Introduction, Southern Cultures, "The Women's Issue" (fall 2020). 

“Oral History and Testimony in Histories of Women, Gender, and Sexuality,” in Companion to American Women's History, Second Edition, edited by Nancy A. Hewitt and Anne M. Valk (Blackwell Publishing, forthcoming). 

“The Appalachian War on Poverty and the Working Class,” in Oxford Research Encyclopedia of American History (Oxford University Press, forthcoming). 

“Mill Mother ‘Just A’waiting for a Strike’: Ella May Wiggins” in North Carolina Women: Their Lives and Times, eds. Michele Gillespie and Sally McMillen (University of Georgia Press, 2015). 

“The Company Owns the Mine But They Don’t Own Us: Feminist Critiques of Capitalism in the Appalachian South,” Gender & History 28, no. 1 (April 2016): 199-220. 
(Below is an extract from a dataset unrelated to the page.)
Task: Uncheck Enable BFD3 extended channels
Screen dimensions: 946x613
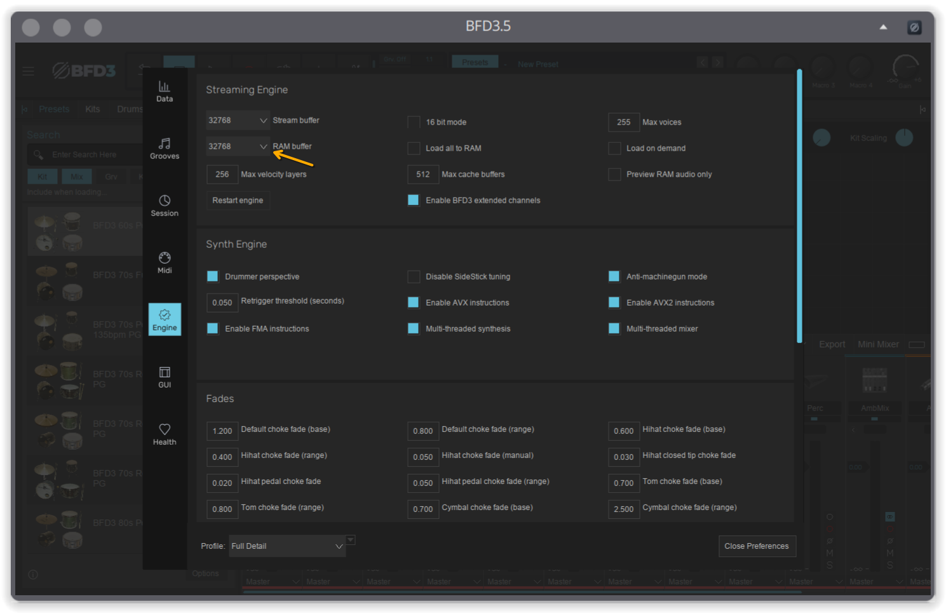Action: (x=414, y=200)
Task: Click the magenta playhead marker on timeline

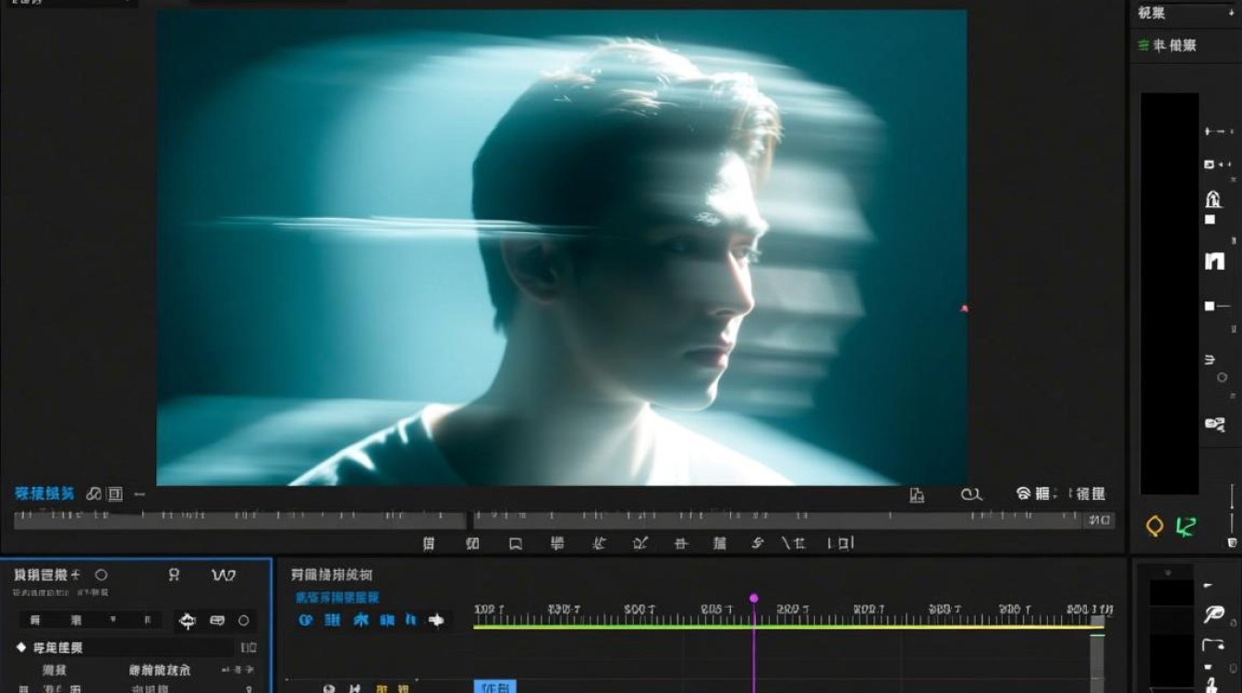Action: [x=753, y=599]
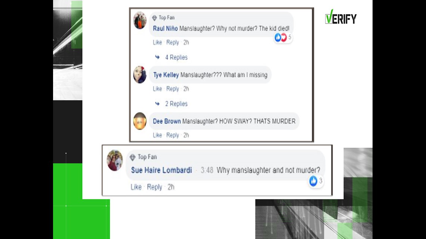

“Mountain Feminist: Helen Matthews Lewis, Appalachian Studies, and the Long Women’s Movement,” from an interview by Jessica Wilkerson, compiled and introduced by Jessica Wilkerson and David P. Cline, in Southern Cultures 17, no. 3 (Fall 2011): 48-65.

Grants and Awards

  • Andrew Carnegie Fellows Program, 2021-2023
  • College of Liberal Arts Mike L. Edwards New Scholar Award, University of Mississippi, 2020.
  • Honorable Mention, Philip Taft Prize in Labor and Working-Class History, awarded by IRL, Cornell University, 2020. 
  • A. Elizabeth Taylor Prize for best article in southern women's history, Southern Association for Women Historians, 2017. 
  • Visiting Scholar, American Academy of Arts & Sciences, 2016-2017. 
  • Lerner-Scott Prize for the best doctoral dissertation in women’s history, Organization of American Historians, 2015. 
  • Herbert G. Gutman Prize for Outstanding Dissertation, Labor and Working-Class History Association, 2015. 
  • American Fellowship, American Association of University Women, 2013-2014. 
  • Moody Research Grant, Lyndon B. Johnson Library, 2013.